● **Work item**
Here are some records; copy every line that holds the word "chat".

● **Material for this exercise**
>>
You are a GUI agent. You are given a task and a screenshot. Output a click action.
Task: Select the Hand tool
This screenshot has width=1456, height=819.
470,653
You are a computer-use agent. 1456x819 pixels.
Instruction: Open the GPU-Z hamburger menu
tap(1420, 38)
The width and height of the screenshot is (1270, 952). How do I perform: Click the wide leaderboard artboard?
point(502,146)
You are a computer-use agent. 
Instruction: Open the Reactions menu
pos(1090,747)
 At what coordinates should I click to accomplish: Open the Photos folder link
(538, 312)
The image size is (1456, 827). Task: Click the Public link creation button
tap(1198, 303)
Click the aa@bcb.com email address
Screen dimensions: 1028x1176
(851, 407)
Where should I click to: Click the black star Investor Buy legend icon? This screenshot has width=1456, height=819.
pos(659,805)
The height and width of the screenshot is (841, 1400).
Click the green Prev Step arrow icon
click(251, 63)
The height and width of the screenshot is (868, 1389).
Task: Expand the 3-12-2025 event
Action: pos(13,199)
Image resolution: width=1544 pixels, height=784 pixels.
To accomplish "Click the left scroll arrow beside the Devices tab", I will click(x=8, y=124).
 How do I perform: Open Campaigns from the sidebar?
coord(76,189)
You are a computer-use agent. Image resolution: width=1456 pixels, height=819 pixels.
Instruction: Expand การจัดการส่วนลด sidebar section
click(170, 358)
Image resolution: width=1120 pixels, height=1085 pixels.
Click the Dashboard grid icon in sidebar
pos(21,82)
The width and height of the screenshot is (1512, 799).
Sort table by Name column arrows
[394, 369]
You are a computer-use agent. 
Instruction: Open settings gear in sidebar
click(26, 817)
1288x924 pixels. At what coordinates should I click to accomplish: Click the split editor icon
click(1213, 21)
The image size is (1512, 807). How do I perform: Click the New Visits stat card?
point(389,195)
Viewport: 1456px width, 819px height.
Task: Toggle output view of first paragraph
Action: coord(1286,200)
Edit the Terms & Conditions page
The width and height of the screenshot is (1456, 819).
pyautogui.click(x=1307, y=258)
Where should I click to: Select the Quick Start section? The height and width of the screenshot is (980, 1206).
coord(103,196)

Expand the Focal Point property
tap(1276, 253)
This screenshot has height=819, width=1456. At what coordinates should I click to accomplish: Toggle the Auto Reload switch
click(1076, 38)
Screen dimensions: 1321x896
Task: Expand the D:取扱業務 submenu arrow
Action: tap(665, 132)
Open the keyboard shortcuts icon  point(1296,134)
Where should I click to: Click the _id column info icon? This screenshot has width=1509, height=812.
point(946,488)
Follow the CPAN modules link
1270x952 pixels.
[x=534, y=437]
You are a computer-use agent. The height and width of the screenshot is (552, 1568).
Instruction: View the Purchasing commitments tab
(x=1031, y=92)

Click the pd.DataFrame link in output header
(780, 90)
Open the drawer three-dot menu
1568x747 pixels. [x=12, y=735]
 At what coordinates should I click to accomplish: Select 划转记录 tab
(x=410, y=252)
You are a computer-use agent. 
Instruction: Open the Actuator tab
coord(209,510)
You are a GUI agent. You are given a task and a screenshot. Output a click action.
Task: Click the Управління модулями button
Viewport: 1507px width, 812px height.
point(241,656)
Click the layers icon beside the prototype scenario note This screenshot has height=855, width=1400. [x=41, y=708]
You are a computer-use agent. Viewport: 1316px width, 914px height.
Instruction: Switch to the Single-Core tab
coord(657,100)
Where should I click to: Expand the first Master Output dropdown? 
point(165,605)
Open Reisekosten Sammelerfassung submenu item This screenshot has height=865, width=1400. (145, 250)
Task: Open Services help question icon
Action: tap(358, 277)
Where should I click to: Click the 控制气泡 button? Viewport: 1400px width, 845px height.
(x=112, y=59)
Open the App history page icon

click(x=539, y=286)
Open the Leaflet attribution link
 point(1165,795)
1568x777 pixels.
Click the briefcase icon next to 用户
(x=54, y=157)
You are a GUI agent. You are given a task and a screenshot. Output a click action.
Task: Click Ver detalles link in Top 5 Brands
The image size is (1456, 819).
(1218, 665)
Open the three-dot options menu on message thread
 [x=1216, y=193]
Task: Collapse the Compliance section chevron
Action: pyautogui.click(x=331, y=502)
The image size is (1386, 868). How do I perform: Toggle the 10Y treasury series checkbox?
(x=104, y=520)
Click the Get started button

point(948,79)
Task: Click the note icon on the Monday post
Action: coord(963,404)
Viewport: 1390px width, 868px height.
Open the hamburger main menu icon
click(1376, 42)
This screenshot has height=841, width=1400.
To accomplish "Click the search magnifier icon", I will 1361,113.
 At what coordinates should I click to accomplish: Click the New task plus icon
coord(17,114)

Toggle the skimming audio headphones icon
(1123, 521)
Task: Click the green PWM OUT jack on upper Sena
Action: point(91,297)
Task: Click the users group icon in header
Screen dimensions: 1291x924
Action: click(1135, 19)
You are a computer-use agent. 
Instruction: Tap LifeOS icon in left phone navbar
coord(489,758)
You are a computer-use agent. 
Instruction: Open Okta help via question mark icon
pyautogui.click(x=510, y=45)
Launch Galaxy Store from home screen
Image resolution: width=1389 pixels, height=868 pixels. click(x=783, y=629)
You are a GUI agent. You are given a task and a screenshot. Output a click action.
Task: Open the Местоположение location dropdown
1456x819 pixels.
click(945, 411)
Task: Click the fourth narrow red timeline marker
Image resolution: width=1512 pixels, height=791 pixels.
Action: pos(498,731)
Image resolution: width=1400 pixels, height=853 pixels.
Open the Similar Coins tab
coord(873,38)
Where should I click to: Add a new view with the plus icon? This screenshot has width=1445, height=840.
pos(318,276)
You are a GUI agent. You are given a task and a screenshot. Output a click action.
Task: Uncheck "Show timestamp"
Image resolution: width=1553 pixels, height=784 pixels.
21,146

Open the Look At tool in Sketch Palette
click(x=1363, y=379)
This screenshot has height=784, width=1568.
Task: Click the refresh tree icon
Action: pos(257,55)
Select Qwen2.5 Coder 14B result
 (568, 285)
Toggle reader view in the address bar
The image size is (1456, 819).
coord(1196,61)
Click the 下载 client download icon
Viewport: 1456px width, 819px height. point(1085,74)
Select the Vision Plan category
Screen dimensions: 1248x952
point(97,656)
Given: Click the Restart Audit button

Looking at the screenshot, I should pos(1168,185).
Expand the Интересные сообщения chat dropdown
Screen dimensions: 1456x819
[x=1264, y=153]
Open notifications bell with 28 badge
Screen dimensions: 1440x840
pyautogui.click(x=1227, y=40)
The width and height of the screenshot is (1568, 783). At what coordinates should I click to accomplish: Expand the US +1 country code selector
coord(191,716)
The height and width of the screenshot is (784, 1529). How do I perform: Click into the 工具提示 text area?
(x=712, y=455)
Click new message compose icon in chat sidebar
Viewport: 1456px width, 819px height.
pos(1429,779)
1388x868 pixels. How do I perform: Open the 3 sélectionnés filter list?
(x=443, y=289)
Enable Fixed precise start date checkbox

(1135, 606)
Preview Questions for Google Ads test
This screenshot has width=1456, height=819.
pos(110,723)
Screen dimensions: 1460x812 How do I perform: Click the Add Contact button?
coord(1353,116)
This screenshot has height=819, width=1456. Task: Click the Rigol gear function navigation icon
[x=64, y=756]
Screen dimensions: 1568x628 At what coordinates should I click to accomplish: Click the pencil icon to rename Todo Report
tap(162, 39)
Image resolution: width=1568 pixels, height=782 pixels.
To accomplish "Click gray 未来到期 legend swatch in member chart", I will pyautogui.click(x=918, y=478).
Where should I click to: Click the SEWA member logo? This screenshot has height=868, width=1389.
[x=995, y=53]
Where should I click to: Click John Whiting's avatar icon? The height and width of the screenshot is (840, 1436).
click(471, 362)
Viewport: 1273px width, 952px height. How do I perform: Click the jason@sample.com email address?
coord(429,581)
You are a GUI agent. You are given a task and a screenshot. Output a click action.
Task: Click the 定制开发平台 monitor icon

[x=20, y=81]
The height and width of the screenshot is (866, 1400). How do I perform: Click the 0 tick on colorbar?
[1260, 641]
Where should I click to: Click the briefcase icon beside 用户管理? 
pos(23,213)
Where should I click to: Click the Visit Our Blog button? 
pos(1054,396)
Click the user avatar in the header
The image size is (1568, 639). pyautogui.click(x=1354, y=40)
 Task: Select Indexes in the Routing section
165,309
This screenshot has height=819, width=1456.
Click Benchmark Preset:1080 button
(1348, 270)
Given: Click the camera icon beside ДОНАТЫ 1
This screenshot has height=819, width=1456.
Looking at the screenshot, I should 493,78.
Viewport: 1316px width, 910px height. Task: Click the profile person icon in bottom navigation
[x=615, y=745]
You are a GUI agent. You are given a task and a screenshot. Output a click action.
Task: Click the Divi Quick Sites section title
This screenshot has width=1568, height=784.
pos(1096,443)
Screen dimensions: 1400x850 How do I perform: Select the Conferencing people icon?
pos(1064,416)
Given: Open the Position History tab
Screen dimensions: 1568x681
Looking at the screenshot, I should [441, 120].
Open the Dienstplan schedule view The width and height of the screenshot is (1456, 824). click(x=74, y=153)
<<
● **Result of this task**
Expand the Интересные сообщения chat dropdown
Click new message compose icon in chat sidebar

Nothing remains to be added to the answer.